Feb. 17 (Bloomberg) -- Air Arabia PJSC, whose profit beat estimates, fell the most in six months on bets this year’s gains in the Middle East’s biggest no-frills airline were overdone.
Shares of the carrier, which is based in the United Arab Emirates sheikhdom of Sharjah, dropped 2.7 percent, the most since Aug. 12, to 89 fils at the close in Dubai. The stock was the second-most traded on Dubai’s DFM General Index, which fell 0.2 percent. About 34 million of the company’s shares were traded, almost triple the three-month daily average.
Air Arabia’s stock rallied 3.2 percent last week, taking the airline’s 14-day relative strength index above 70, a level that indicates to some investors that a security is poised to drop.
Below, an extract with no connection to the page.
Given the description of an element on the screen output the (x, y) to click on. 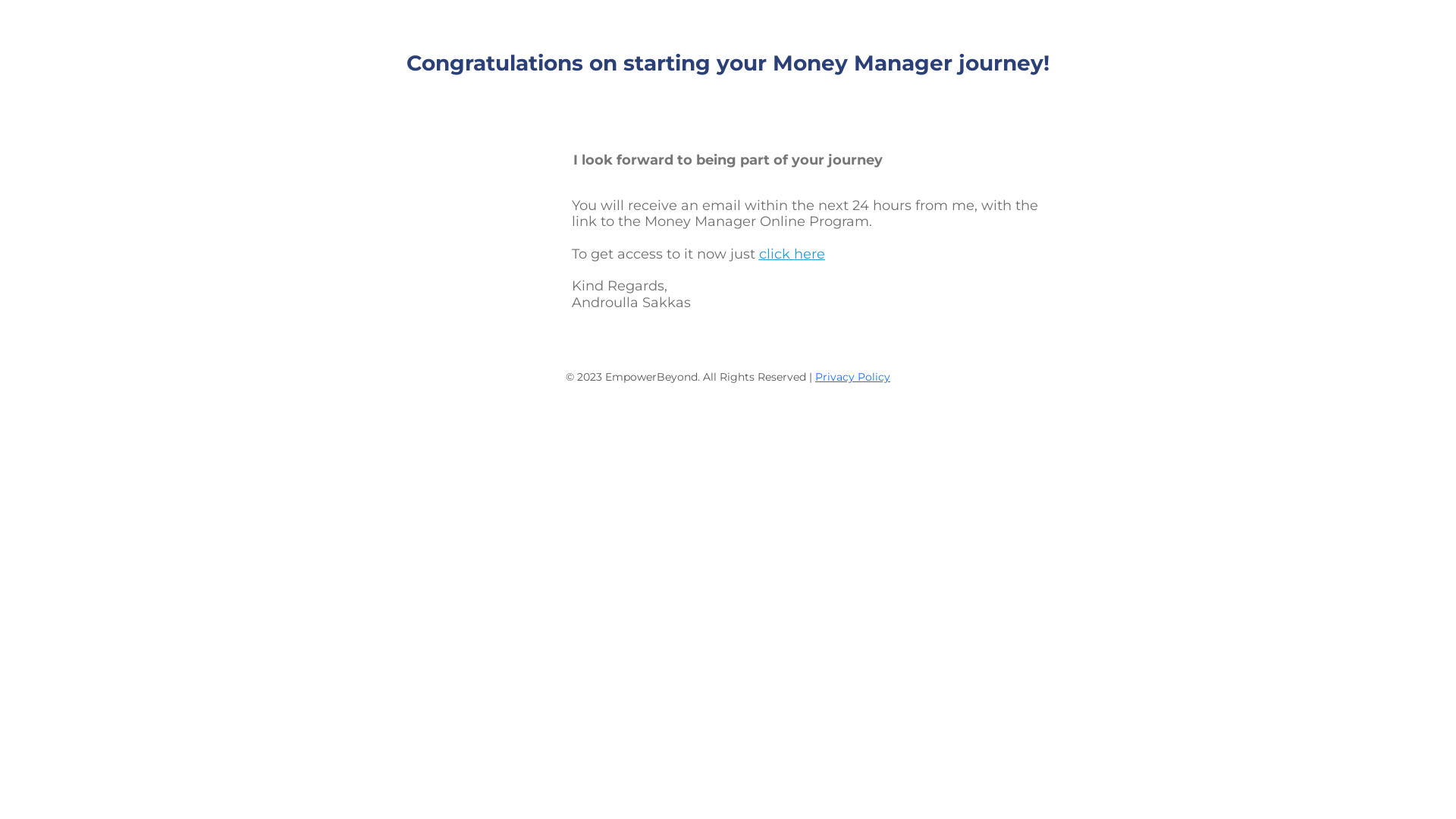
click here Element type: text (792, 253)
Privacy Policy Element type: text (852, 376)
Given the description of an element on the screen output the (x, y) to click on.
The company, whose shares are gained 9.6 percent this year excluding today, said yesterday 2012 profit jumped 56 percent to 420 million dirhams ($114 million), beating the 404 million-dirham average estimate of eight analysts compiled by Bloomberg.
“A lot of investors had already priced in the results and there’s some profit-taking,” said Waleed Al Khateeb, Dubai-based senior finance manager at Daman Securities LLC.
The carrier proposed a dividend of 7 fils a share. Five analysts recommend investors buy the stock, while six have a hold rating on the shares and one advises on selling them, according to data compiled by Bloomberg.